──────── Data to process

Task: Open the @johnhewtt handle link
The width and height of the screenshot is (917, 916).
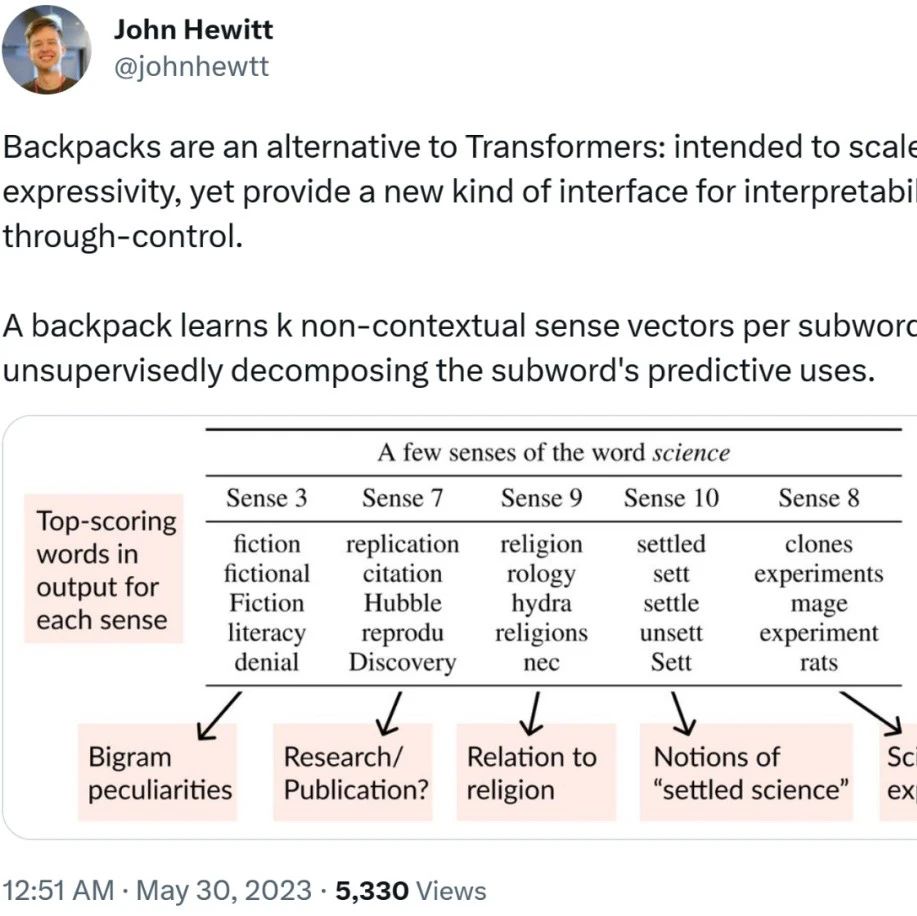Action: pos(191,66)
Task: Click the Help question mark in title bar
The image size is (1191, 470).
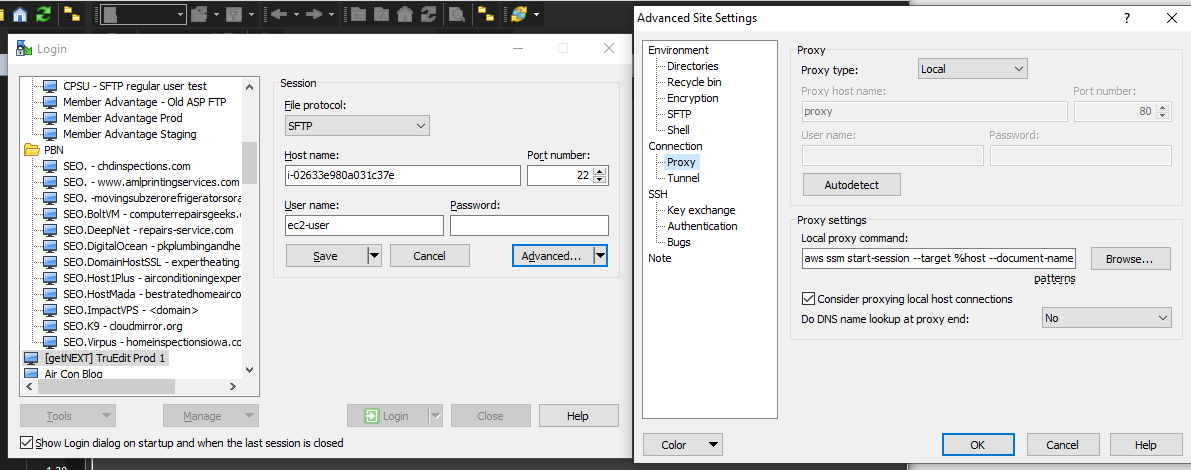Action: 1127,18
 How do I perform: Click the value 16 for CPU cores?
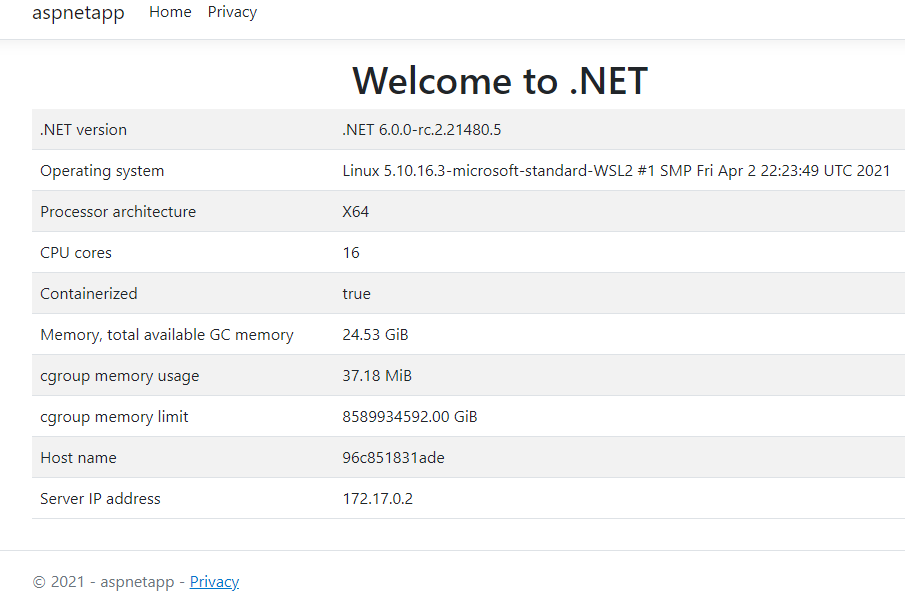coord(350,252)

────────────────
──────── Data to process

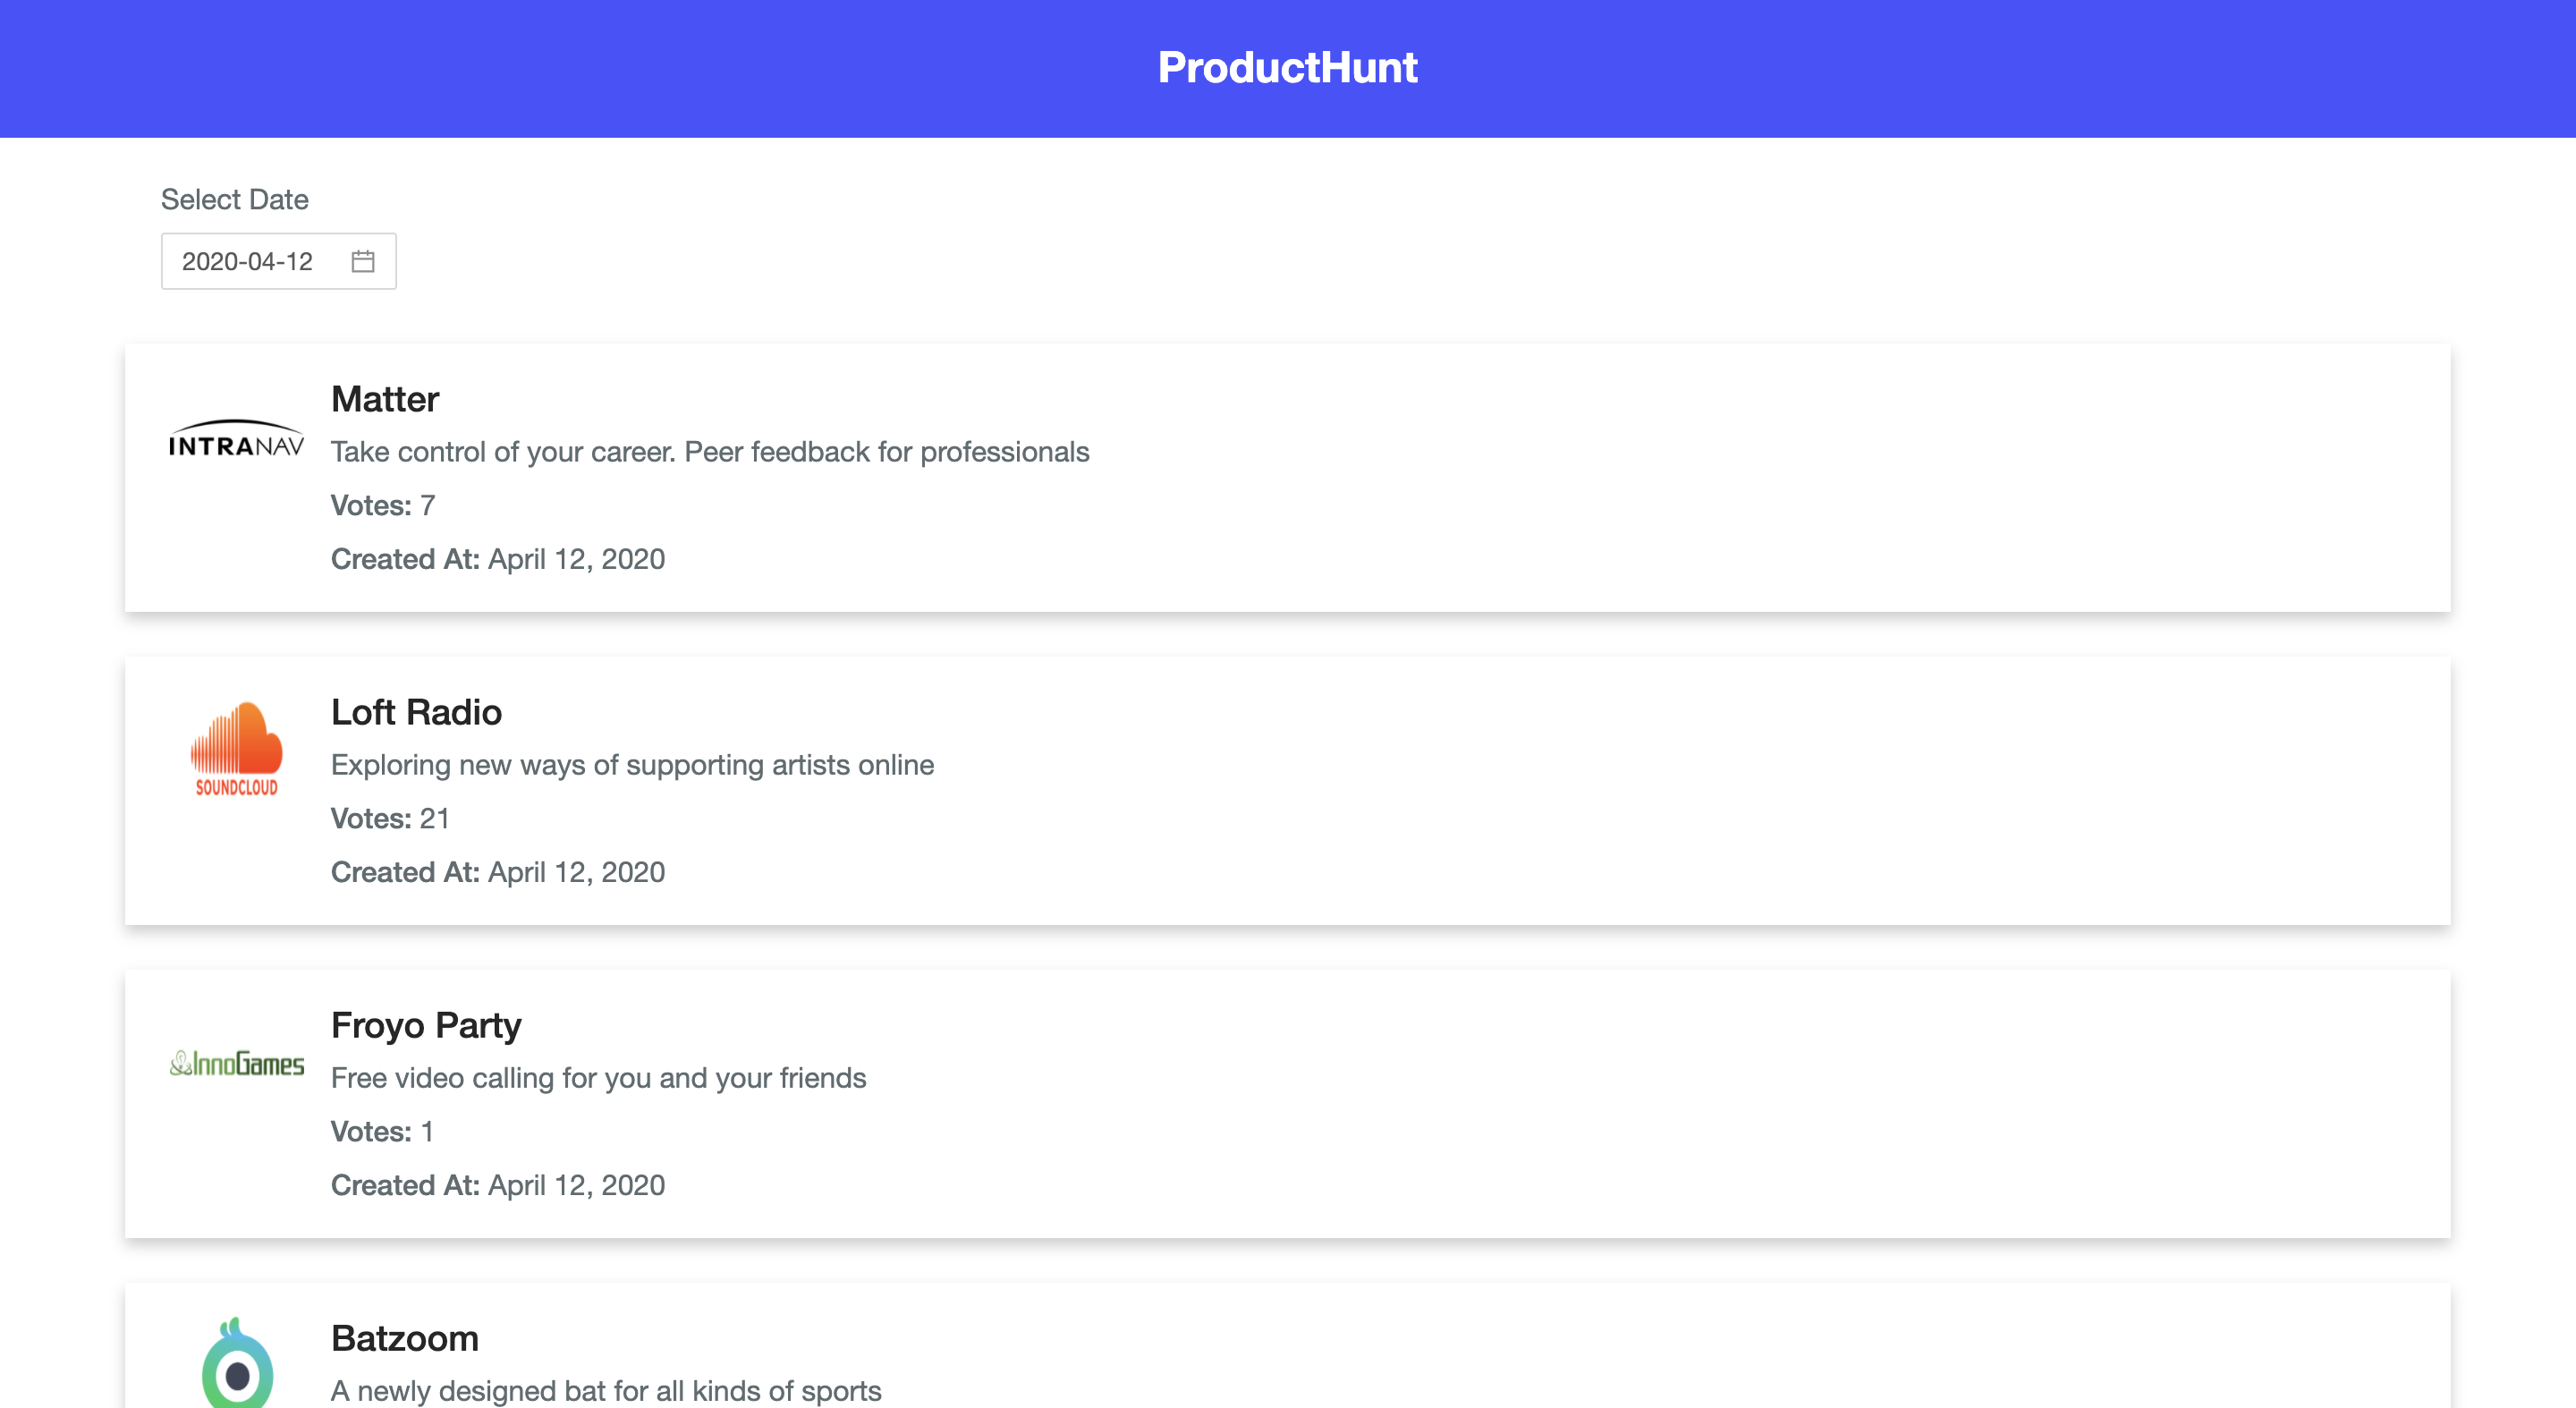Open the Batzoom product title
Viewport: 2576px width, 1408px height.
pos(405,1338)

────────────────

◆ **Exercise requirements**
Show every line above in which the word "Task" occurs.

◆ **Your response**
Task: Open the @johnhewtt handle link
Task: Click the Help question mark in title bar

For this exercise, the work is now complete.